«Dentro de lo malo, no estamos en la peor situación». Quien no se consuela es porque no quiere y más mirando a sus 'vecinos' del Domus Artium de Salamanca. La directora del Museo Patio Herreriano de Valladolid, Cristina Fontaneda, trata de mostrar optimismo respecto a la gestión de esta institución, que sufrirá un recorte del 9,2% de su presupuesto, según decidió el martes su Patronato. Un 'mordisco' mucho mayor que el 3,8% que recibió el año anterior y que provocó más de una conflicto entre gestores y Ayuntamiento de Valladolid, su único financiador público regional.
De esta forma, el Patio Herreriano, que se abrió en los años de 'vacas gordas' con el señuelo de albergar la mejor colección privada de pintura española de la segunda mitad del siglo XX, tendrá que subsistir con un presupuesto en torno a 1,5 millones de euros. De esta cifra el Consistorio pondrá un millón (105.000 euros menos que en el 2011) y el resto deberá surgir de recursos privados.
«Estamos hablando con otras colecciones privadas, como la de la Fundación Coca-Cola o la de DKW para estudiar la posibilidad de hacer intercambios», avanzó la directora que no niega que el programa de exposiciones temporales está en el aire. Los acuerdos con la Fundación Villalar o la muestra que pudo verse durante la Cumbre del Microcrédito celebrada en Valladolid, son para Cristina Fontaneda ejemplos de que «mientras el caballo de batalla sea el mantenimiento de los edificios y lo logremos, podremos seguir buscando patrocinios privados e intercambios para mantener la oferta cultural».
Por eso, la responsable del Patio Herreriano aseguró ayer que ha centrado sus esfuerzos en «mantener el personal técnico y de mantenimiento del edificio porque, sin ellos no podríamos hacer nada». Los mayores ahorros en el capítulo de gastos corrientes se centrarán en la reducción de gastos fijos. La idea es profundizar e invertir en políticas como la de ahorro energético afrontada en el 2010. La instalación de detectores de presencia permitieron evitar una parte de los gastos en consumo eléctrico.
Llueve sobre mojado
Además, el Museo cerrará sus puertas los lunes. No solo a las visitas públicas (como es habitual entre casi todos los museos) sino a las labores internas. Esta institución espera cerrar el año con unos 25.000 visitantes, una cifra similar a la del año anterior. Un capítulo que apenas genera unos ingresos de 13.000 euros, aunque casi duplicará esta cifra en virtud del acuerdo con la Agencia Española de Cooperación Internacional (AECI) que financia, desde el 9 de noviembre, las entradas a la exposición temporal 'Figuras de la exclusión' que podrá verse hasta el 22 de enero.
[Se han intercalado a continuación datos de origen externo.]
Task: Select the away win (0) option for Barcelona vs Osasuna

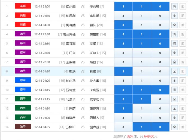Action: click(160, 109)
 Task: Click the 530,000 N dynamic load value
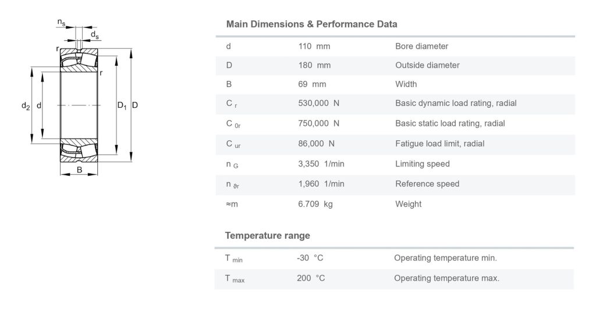(319, 103)
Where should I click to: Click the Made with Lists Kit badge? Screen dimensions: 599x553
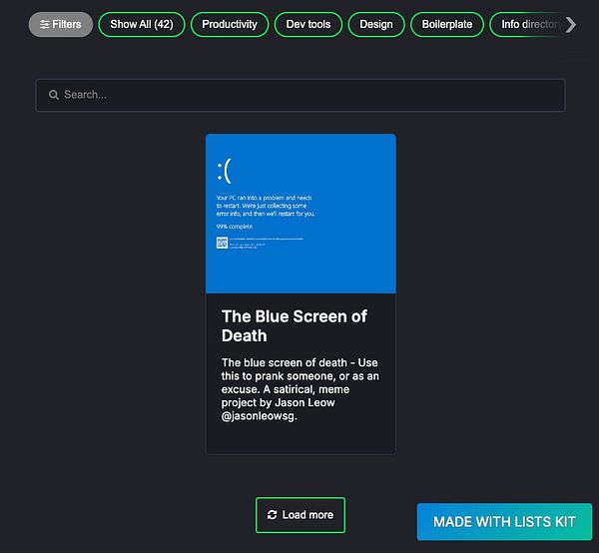tap(504, 522)
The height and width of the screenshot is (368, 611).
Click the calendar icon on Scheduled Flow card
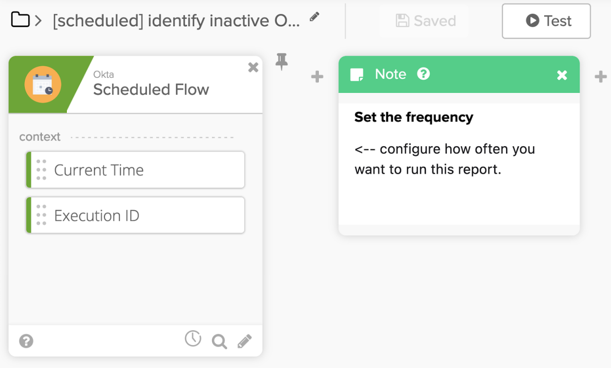pos(43,85)
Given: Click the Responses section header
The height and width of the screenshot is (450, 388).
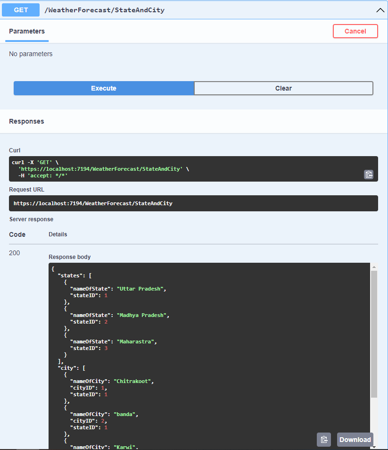Looking at the screenshot, I should [26, 121].
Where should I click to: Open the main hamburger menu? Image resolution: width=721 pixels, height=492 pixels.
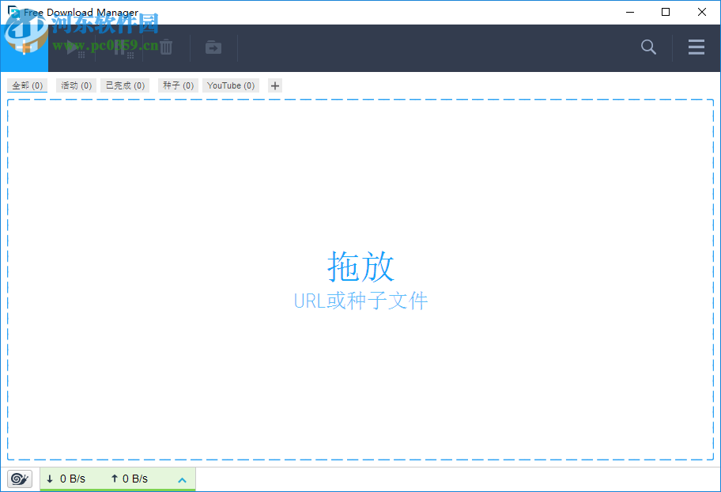click(696, 47)
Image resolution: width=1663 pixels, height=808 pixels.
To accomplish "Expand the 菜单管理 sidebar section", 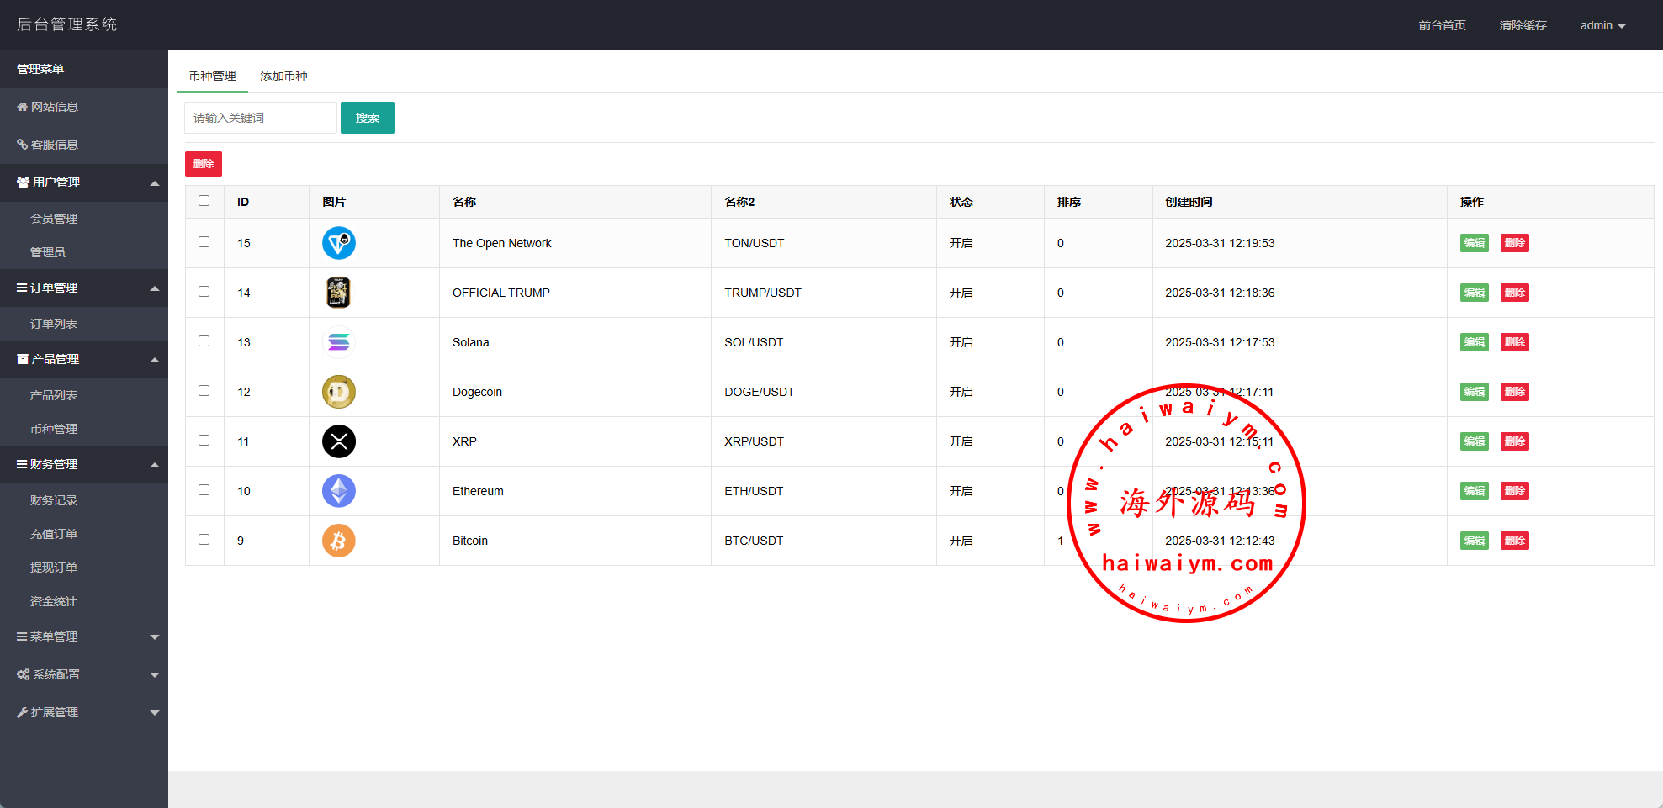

La reunión del Patronato casi reprodujo a la celebrada hace un año aunque aquella vez no se aprobaron las cuentas ante la falta de acuerdo. En esa ocasión la concejala de Cultura, Mercedes Cantalapiedra, echó la culpa al Gobierno central. «Las cosas no están bien, estamos en crisis, y es culpa del Gobierno. El Ministerio solo aporta 127.000 euros, y los patronos no dan nada. No queda más remedio que reducir gastos», afirmaba. El cierre de la biblioteca, así como la supresión de los horarios de apertura a mediodía fueron los paganos del recorte.